The pattern is consistent: sensors get funded when they solve a problem with a legible price tag today. The AI training value is a secondary benefit. This is actually good news for the infrastructure buildout -- it means deployment isn't waiting on AI investment cycles.
"Scale AI can label images, but it cannot create data about how a robot gripper feels when it touches different materials. That data has to come from physical contact with the physical world."

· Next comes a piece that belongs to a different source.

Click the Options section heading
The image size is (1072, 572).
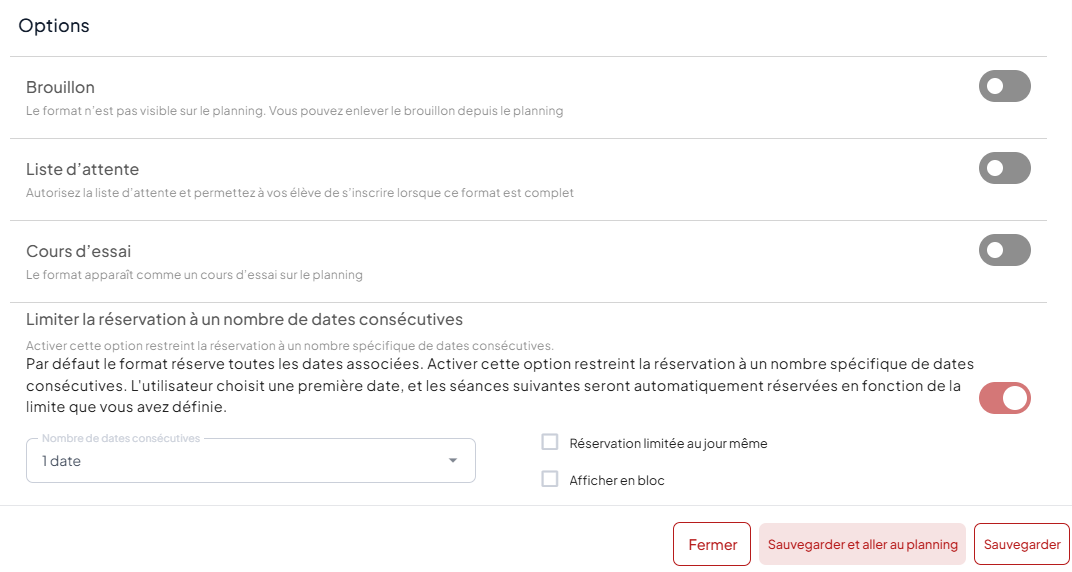click(54, 26)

PhD computer science analysis, physical AI data bottleneckTwo Paths Forward
The analyst sees the industry splitting into two viable trajectories. The first is domain-specific depth: companies like Tesla, medical device manufacturers, and industrial automation vendors that already have deployed sensor networks will continue building vertical moats. Their data is proprietary, their models improve with scale, and their lead widens with every mile driven and every machine monitored. Generalist labs trying to compete in these domains from outside will face an asymmetric disadvantage that no amount of compute can bridge.
The second path is infrastructure-first generalization. The IoT sensor market is on a trajectory from $18.34 billion in 2024 to $422 billion by 2034, a CAGR of roughly 37%. North America alone is projected to go from $8.52 billion in 2025 to $136 billion by 2034. As sensors become cheaper and more ubiquitous -- embedded in buildings, vehicles, clothing, and industrial equipment -- the raw data substrate for general physical AI will eventually exist. The question is whether the labs that need it will still be operating when it does.
The 21.1 billion IoT devices already deployed worldwide represent an early sketch of what that infrastructure looks like at scale -- roughly three connected sensing endpoints for every person on Earth. But most of those devices are not yet generating the richness of multimodal, grounded, physically annotated data that would make a general-purpose physical AI possible. They are thermostats and inventory tags, not robot teachers.
The companies building toward physical AI on a foundation of real sensor data are playing a different game than the ones running better simulations. The sim-to-real gap is not a calibration problem that better software will solve -- it is a data collection problem that requires hardware, deployment, and time. Reality is undefeated, and the scoreboard is measured in sensor-hours, not GPU-hours.